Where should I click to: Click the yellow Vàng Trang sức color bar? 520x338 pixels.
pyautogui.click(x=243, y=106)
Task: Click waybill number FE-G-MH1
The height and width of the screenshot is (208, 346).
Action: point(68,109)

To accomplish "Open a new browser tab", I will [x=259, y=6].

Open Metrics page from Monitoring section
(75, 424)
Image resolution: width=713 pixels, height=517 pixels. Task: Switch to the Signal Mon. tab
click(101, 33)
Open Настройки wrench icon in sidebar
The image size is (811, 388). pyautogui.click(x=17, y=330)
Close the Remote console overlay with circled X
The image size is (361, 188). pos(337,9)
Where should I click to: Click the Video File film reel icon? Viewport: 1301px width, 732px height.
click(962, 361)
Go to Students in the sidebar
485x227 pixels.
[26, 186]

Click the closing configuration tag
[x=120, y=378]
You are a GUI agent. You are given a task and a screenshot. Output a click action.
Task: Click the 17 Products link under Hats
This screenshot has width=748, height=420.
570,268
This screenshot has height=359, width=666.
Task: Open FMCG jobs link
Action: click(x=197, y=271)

------------------------------------

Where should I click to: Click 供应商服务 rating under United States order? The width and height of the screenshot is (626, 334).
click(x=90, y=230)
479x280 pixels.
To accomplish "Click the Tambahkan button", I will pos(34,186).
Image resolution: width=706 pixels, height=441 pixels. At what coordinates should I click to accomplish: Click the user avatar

------------------------------------

* _Exercise details_
In the records, which lines mention the word "will"? Copy those lines.

* _Answer area_
To accomplish "Open a new browser tab", I will [x=259, y=6].
To accomplish "Click the Tambahkan button", I will pos(34,186).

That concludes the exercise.